_What the task asks:_
Could you output the entries that follow exactly, omitting any pictures they contain?

_Material for this task:_
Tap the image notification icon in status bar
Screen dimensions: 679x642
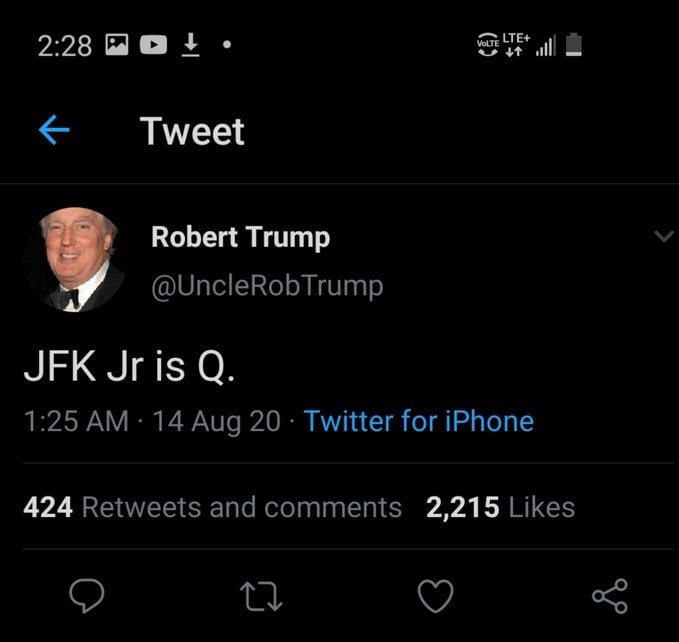coord(118,46)
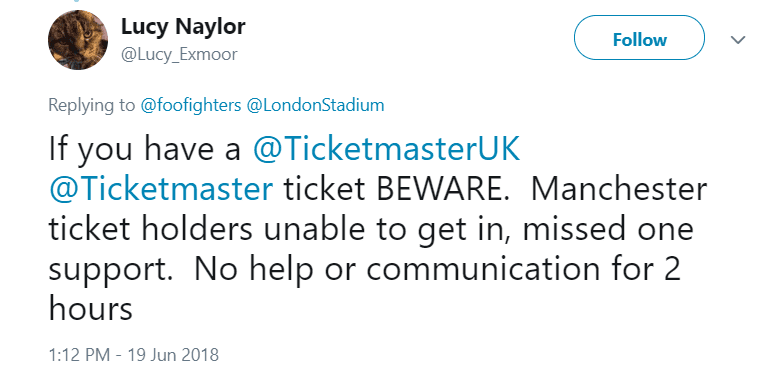This screenshot has width=780, height=371.
Task: Open the 1:12 PM - 19 Jun 2018 timestamp
Action: 133,355
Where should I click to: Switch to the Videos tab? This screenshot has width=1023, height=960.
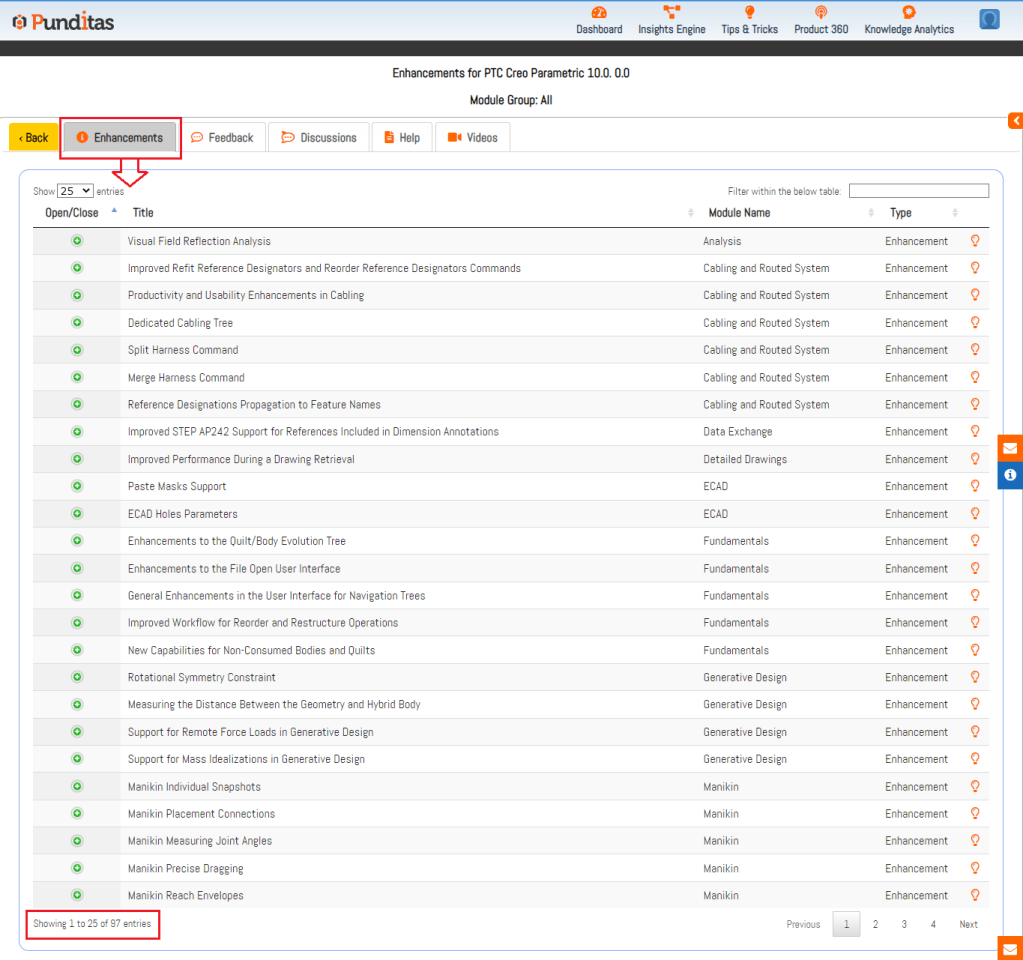(x=472, y=138)
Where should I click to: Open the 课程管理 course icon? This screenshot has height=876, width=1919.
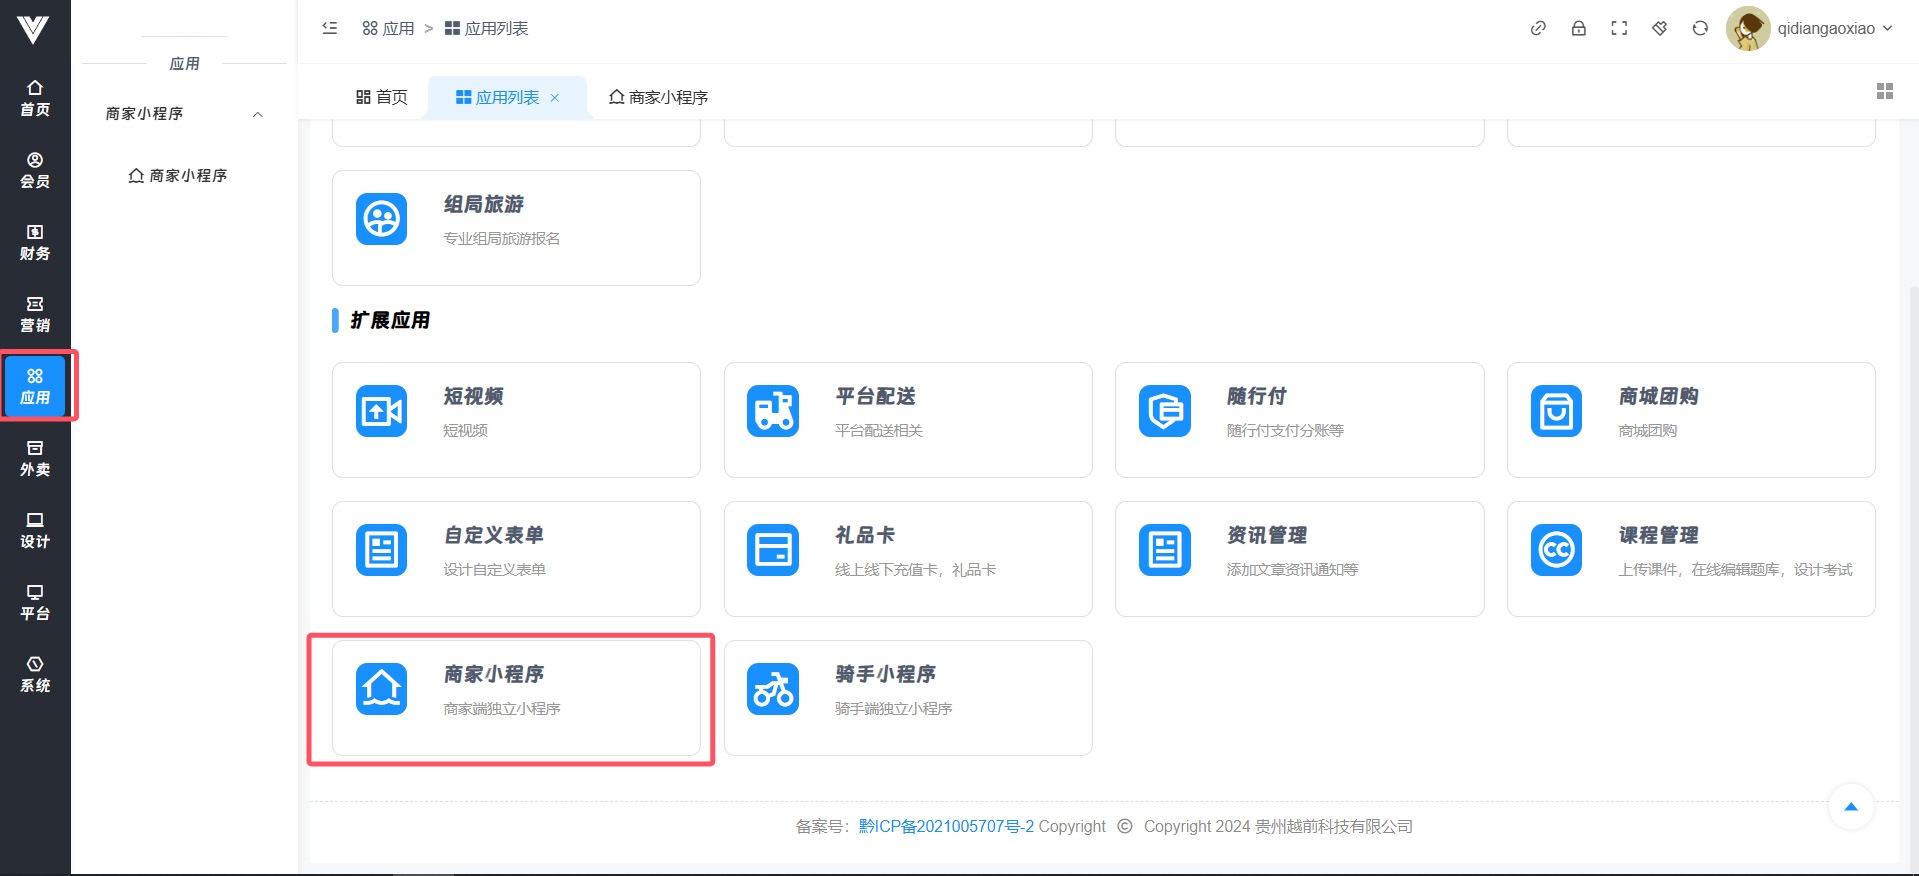coord(1556,550)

_Exercise output:_
Tap the image notification icon in status bar
Screen dimensions: 679x642
coord(118,46)
This screenshot has width=780, height=371.
Task: Open the 1:12 PM - 19 Jun 2018 timestamp
Action: 133,355
Where should I click to: Switch to the Videos tab? This screenshot has width=1023, height=960.
(x=472, y=138)
Where should I click to: Open the 课程管理 course icon? This screenshot has height=876, width=1919.
coord(1556,550)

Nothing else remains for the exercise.